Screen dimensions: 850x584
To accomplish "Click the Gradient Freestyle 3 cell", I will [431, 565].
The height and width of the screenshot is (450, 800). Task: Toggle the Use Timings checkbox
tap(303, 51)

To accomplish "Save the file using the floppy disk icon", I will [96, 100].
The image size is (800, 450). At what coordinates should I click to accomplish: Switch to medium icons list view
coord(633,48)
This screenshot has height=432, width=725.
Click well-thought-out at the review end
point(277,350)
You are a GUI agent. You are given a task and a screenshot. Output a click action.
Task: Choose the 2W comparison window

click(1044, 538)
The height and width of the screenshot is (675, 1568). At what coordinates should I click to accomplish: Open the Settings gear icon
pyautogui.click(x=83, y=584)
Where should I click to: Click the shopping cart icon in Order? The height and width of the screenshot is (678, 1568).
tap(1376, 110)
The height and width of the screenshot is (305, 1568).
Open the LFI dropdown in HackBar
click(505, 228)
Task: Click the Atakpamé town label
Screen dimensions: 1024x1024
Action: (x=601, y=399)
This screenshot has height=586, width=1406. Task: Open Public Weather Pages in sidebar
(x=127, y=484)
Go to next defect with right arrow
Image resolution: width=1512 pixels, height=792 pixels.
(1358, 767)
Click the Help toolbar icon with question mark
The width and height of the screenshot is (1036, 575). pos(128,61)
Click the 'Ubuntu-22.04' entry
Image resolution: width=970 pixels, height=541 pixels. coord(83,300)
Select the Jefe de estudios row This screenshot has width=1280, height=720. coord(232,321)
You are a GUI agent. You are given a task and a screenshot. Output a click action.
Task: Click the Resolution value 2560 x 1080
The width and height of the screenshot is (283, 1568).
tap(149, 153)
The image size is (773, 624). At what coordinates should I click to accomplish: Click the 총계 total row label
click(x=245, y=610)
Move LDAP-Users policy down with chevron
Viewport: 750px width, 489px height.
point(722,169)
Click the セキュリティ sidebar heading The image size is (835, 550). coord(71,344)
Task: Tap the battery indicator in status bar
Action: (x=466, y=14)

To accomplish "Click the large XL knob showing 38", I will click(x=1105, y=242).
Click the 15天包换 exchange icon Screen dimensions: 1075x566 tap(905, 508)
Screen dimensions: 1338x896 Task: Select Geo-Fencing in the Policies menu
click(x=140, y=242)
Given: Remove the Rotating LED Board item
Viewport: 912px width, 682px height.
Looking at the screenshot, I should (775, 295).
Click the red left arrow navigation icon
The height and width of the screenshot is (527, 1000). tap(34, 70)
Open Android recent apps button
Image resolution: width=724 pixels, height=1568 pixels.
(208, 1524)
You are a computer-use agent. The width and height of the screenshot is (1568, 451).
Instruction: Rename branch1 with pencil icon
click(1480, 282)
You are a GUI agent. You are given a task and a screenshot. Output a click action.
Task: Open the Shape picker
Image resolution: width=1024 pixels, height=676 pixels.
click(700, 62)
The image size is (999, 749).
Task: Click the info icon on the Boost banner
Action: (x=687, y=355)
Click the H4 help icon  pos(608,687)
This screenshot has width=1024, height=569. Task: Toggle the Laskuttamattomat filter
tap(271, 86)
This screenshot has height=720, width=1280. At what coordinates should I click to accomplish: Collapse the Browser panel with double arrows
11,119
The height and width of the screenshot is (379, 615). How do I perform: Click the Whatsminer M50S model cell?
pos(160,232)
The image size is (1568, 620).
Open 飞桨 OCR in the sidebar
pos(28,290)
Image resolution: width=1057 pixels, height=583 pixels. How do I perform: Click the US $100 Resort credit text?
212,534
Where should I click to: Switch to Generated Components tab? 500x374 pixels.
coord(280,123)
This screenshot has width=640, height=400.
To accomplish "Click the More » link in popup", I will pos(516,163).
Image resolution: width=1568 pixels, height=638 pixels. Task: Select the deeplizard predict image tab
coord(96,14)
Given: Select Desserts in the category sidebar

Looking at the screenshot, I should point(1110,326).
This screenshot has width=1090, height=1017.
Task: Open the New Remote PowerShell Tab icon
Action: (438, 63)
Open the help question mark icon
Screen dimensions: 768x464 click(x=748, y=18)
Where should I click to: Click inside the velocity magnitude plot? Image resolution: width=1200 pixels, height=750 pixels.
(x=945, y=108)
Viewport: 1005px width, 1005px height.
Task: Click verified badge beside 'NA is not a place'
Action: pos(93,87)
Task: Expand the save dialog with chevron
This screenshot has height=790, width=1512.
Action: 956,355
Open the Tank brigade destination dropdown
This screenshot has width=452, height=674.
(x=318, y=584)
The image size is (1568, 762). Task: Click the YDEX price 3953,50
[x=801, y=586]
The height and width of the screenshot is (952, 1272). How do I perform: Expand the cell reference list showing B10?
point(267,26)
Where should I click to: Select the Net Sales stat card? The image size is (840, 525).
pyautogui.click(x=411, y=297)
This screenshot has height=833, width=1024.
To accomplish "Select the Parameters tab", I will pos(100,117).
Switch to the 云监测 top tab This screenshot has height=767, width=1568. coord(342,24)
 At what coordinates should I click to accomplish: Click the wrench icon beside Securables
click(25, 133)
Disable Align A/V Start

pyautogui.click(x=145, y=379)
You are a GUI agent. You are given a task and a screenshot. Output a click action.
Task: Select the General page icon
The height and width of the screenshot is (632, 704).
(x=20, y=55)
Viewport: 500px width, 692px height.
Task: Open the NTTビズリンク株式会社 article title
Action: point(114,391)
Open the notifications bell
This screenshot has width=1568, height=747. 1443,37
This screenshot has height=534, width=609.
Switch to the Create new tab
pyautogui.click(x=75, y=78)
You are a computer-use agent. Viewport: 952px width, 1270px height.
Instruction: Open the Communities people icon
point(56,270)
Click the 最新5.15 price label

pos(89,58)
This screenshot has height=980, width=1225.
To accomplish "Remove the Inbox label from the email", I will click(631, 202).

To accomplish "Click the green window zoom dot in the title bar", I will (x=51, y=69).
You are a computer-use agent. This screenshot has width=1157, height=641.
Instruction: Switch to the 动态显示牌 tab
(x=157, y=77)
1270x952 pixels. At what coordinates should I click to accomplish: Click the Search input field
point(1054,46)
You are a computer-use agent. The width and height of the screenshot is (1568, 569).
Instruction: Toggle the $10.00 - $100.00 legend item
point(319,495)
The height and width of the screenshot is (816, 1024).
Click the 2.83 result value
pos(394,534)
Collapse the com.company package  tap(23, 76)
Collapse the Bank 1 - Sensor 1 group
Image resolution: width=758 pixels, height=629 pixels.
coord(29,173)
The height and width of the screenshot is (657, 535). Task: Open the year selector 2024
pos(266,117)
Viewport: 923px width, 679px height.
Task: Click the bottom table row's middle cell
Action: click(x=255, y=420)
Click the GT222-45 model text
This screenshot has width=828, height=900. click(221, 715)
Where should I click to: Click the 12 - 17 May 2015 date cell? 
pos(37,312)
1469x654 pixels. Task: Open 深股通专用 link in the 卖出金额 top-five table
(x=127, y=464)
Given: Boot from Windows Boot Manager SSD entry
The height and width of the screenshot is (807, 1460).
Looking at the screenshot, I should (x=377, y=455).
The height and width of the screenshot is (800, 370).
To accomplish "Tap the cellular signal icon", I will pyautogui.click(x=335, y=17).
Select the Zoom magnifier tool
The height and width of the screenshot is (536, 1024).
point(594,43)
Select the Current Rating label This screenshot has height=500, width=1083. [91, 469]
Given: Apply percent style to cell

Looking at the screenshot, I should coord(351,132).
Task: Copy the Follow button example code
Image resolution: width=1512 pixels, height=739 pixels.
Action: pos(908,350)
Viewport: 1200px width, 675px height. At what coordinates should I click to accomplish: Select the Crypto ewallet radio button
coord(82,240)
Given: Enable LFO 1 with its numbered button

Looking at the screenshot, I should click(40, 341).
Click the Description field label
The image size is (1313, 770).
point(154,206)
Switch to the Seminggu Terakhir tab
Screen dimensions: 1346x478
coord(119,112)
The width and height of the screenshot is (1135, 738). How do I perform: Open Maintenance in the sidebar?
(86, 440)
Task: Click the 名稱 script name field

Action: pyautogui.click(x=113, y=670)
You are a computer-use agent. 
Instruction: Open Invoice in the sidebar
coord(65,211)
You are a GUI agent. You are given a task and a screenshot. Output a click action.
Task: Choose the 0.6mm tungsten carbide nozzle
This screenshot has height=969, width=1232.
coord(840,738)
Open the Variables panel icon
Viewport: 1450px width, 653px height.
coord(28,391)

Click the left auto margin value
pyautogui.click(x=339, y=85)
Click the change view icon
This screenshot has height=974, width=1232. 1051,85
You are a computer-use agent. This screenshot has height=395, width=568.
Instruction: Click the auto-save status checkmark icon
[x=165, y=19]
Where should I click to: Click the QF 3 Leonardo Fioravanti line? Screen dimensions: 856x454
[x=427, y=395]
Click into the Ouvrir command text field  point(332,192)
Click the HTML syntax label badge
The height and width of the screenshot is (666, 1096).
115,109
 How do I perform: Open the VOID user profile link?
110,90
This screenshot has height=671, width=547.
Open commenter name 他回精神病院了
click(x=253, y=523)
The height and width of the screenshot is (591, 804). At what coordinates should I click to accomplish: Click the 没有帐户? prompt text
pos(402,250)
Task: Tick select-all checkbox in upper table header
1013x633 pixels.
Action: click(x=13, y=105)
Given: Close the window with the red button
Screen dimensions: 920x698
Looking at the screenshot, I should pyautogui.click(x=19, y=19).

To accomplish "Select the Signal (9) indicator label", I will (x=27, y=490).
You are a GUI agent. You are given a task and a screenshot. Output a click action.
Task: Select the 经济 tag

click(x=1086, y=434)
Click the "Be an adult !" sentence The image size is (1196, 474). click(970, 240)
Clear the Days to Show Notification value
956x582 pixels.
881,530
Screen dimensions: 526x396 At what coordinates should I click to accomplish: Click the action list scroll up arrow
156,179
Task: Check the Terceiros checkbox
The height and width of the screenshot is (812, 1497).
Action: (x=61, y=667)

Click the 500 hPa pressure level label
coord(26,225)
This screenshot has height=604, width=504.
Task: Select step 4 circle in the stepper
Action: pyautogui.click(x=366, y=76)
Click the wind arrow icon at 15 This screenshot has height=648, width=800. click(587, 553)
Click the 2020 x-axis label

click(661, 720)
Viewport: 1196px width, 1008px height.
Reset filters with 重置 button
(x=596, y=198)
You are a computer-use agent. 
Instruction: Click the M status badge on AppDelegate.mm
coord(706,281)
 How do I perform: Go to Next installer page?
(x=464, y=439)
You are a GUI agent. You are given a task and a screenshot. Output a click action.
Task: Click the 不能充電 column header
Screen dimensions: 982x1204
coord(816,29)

------------------------------------------------------------------------

→ **The problem**
Give the number of lines in this material that include the string "Remove", with no other text.

→ **Output of the exercise**
2